- [PROBLEM DESCRIPTION]:
Transcribe every line of the entries below verbatim, leaving out the pictures.

- [MATERIAL PROVIDED]:
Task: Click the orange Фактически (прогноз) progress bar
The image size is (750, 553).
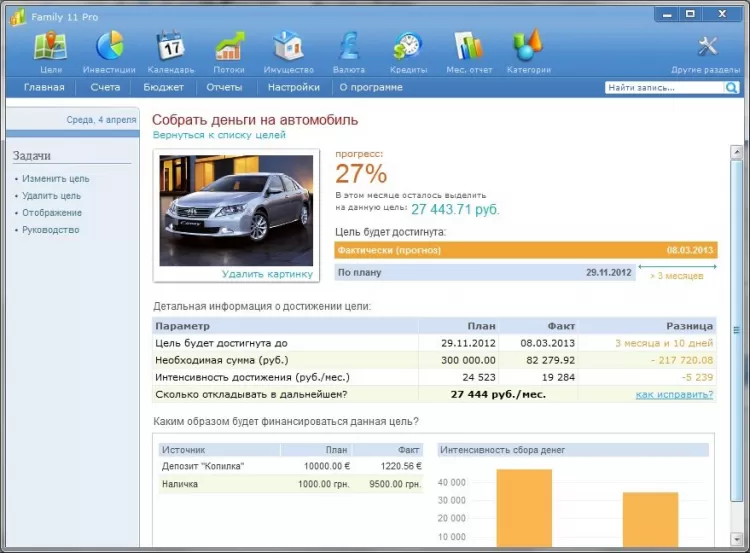Action: click(x=525, y=250)
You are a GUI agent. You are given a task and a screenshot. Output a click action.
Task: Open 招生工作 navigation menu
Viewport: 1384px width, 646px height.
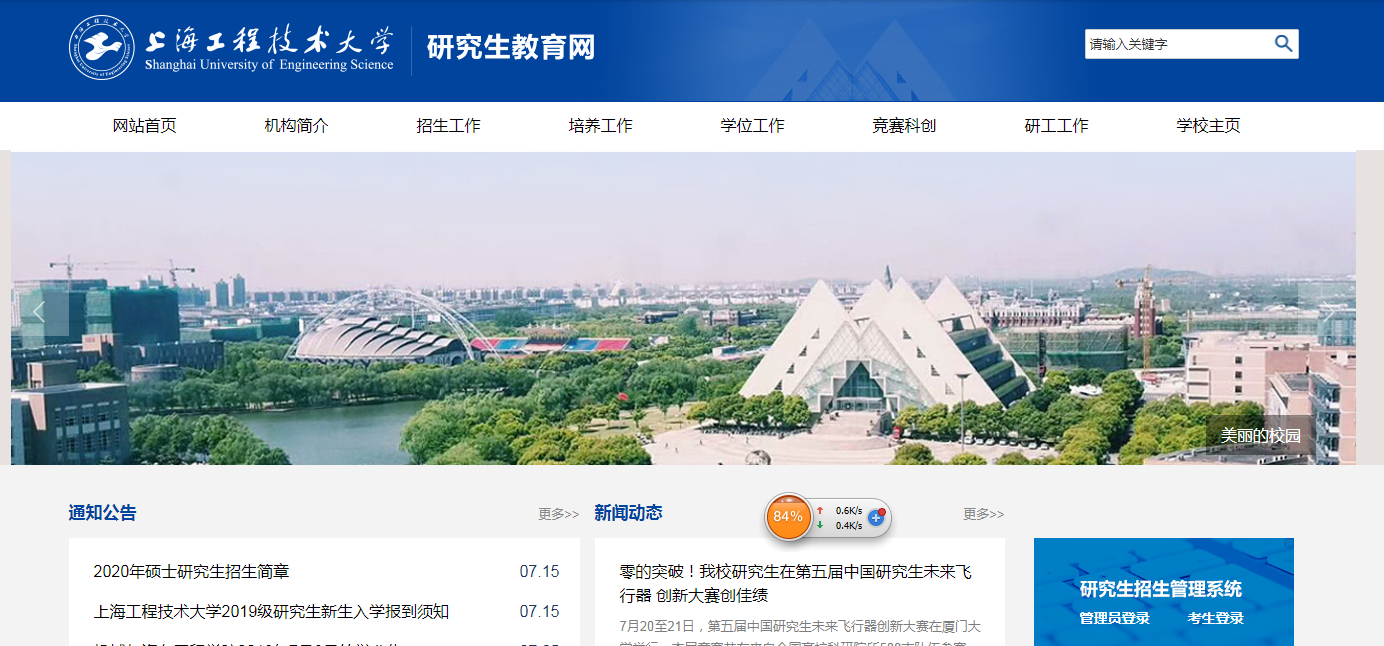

- [THE RESULT]:
Task: Click the orange Фактически (прогноз) progress bar
The image size is (750, 553).
Action: click(x=525, y=250)
You are a GUI agent. You are given a task and a screenshot. Output a click action.
Task: Open 招生工作 navigation menu
Viewport: 1384px width, 646px height.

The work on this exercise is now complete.